In den nächsten 25 Jahren wird der Bevölkerungsanteil der über 65jährigen um 88 Prozent steigen, der Anteil der Frauen und Männer im arbeitsfähigen Alter steigt dagegen nur um 45 Prozent.
1997 sind weltweit 52,2 Mio. Menschen an den Folgen von Kranheiten gestorben: 18,2 Mio. durch infektiöse und andere Erkrankungen der Atemwege, 17,3 Mio. durch Infektions- und parasitäre Erkrankungen, 6,2 Mio. an Krebs und 3,6 Mio. als Folge perinataler Komplikationen.
Bei den Infektionskrankheiten stehen die akuten Bronchienentzündungen mit 3,7 Mio. Toten an der Spitze der Mortalitätsskala, gefolgt von der Tuberkulose mit 2,9 Mio., der Diarrhoe mit 2,5 Mio., AIDS mit 2,3 Mio. und der Malaria mit 1,5 bis 2,7 Mio. Toten.
Bei den kardiovaskulären Erkrankungen sind es die arteriellen Herzleiden mit 7,2 Mio. Toten, dazu kommen Hirnblutungen sowie Hirninfarkt mit 4,6 Mio. Beim Krebs steht der Lungenkrebs mit 1,1 Mio. Toten an oberster Stelle, gefolgt von Magenkrebs mit 765.000, Darmkrebs mit 525.000, Leberkrebs mit 505.000 und Brustkrebs mit 385.000.

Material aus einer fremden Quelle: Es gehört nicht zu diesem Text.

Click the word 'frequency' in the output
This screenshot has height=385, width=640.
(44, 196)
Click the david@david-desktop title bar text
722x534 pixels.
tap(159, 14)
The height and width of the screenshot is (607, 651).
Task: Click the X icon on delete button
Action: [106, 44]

Die WHO nennt den Weltgesundheitsbericht 1998 "eine optimistische Vision des 21. Jahrhunderts". Und so - nicht immer einleuchtend - beurteilt sie die Gesundheitsentwicklung bis zum Jahre 2025:
lIn den Industrieländern bleiben die kardiovaskulären, zerebralen und Krebserkrankungen die Haupttodesursachen. Die Zahl der Toten wird bei einigen Krebskrankheiten in dem Maße steigen, in dem Herz-Kreislauferkrankungen zurückgehen.
lIn den Entwicklungsländern werden die life-style bedingten Krankheiten - ausgelöst durch Rauchen, fettreiche Nahrung und Bewegungsmangel - zunehmen. Die Infektionskrankheiten - allen voran HIV/AIDS und vermutlich die Tuberkulose - bleiben eine wirtschaftliche Bürde.
Die Weltbevölkerung wird von 5,8 Milliarden im Jahre 1997 auf acht Milliarden bis 2025 anwachsen. Jugendliche jünger als 20 Jahre werden nur noch 32 Prozent der Weltbevölkerung ausmachen. Heute sind es noch 40 Prozent.
Bei Kindern werden Infektionskrankheiten und die Unterernährung zurückgehen. Trotzdem rechnet die WHO damit, daß auch in 25 Jahren jährlich noch fünf Millionen Kinder jünger als fünf Jahre sterben werden.
Die Mehrheit der Menschen - 59 Prozent - wird in Zukunft in Megastädten leben, nur 41 Prozent in ländlichen Gebieten. Dieser Trend zeichnet sich trotz der ständig wachsenden Bevölkerung seit 1955 ab: Damals lebten 68 Prozent auf dem Lande, 1995 waren es noch 55 Prozent.
*Partner für künftige Herausforderungen
Allein kann die WHO die Herausforderungen nicht bewältigen. Sie bemüht sich deshalb seit einigen Monaten intensiv um Partnerschaften mit anderen internationalen, aber auch staatlichen und nicht-staatlichen Organisationen und der Industrie. Die Berührungsängste mit der Pharma-Industrie scheinen überwunden zu sein.
Die Chancen für eine bessere Welt sind dank neuer Technologien und Kommunikationsmittel so gut wie noch nie, hält der Report fest. Voraussetzung dafür, daß diese Chance genutzt wird, ist allerdings der politische Wille und vor allem die Solidarität zwischen den Generationen und zwischen armen und reichen Ländern.